How-to guides
This section walks the user through specific steps for solving a real-world problem.
Table of contents
Generate code skeletons for projects, plugins, components, etc
Work with factory metadata for collecting statistics, etc
Create a service which can be shared between different plugins
Handle both real and simulated data
Handle EPICS data
Use JANA with ROOT
Persist the entire DST using ROOT
Checkpoint the entire DST using ROOT
Build and filter events (“L1 and L2 triggers”)
Process subevents
Migrate from JANA1 to JANA2
Building JANA
First, set your $JANA_HOME
environment variable. This is where the executables, libraries, headers, and plugins get installed. (It is also where we will clone the source). CMake will install to $JANA_HOME
if it is set (it will install to ${CMAKE_BINARY_DIR}/install
if not). Be aware that although CMake usually defaults CMAKE_INSTALL_PREFIX
to /usr/local
, we have disabled this because we rarely want this in practice, and we don’t want the build system picking up outdated headers and libraries we installed to /usr/local
by accident. If you want to set JANA_HOME=/usr/local
, you are free to do so, but you must do so deliberately.
Next, set your build directory. This is where CMake’s caches, logs, intermediate build artifacts, etc go. The convention is to name it build
and put it in the project’s root directory. If you are using CLion, it will automatically create a cmake-build-debug
directory which works just fine.
Finally, you can cd into your build directory and build and install everything the usual CMake way.

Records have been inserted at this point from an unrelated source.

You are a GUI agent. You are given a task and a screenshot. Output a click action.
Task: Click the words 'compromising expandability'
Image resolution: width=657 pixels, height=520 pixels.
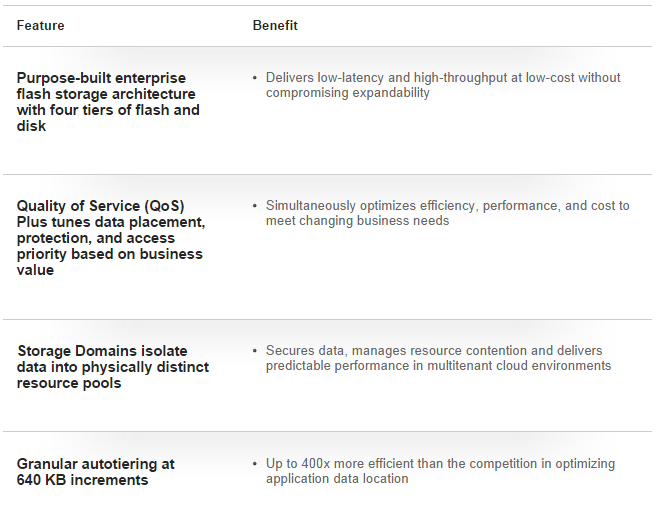tap(348, 93)
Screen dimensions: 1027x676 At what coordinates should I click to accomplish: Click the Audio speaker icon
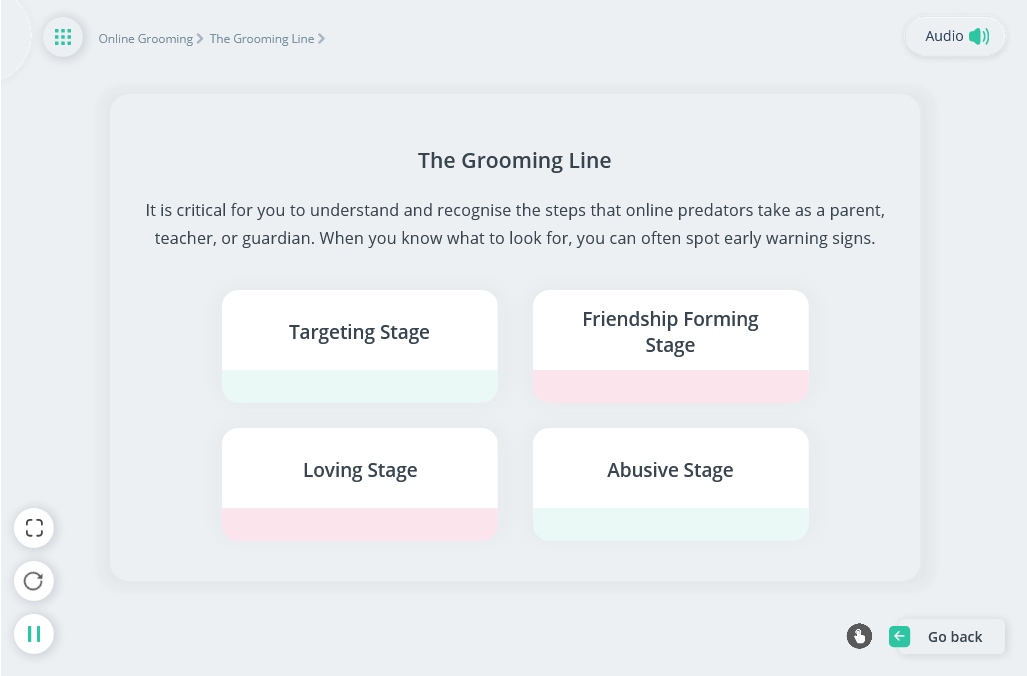[978, 36]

export JANA_VERSION=v2.0.5 # Convenient to set this once for specific release
export JANA_HOME=${PWD}/JANA${JANA_VERSION} # Set full path to install dir
git clone https://github.com/JeffersonLab/JANA2 --branch ${JANA_VERSION} ${JANA_HOME} # Get JANA2
mkdir build # Set build dir
cd build
cmake3 ${JANA_HOME} # Generate makefiles # Generate makefiles
make -j8 install # Build (using 8 threads) and install
source ${JANA_HOME}/bin/jana-this.sh # Set PATH (and other envars)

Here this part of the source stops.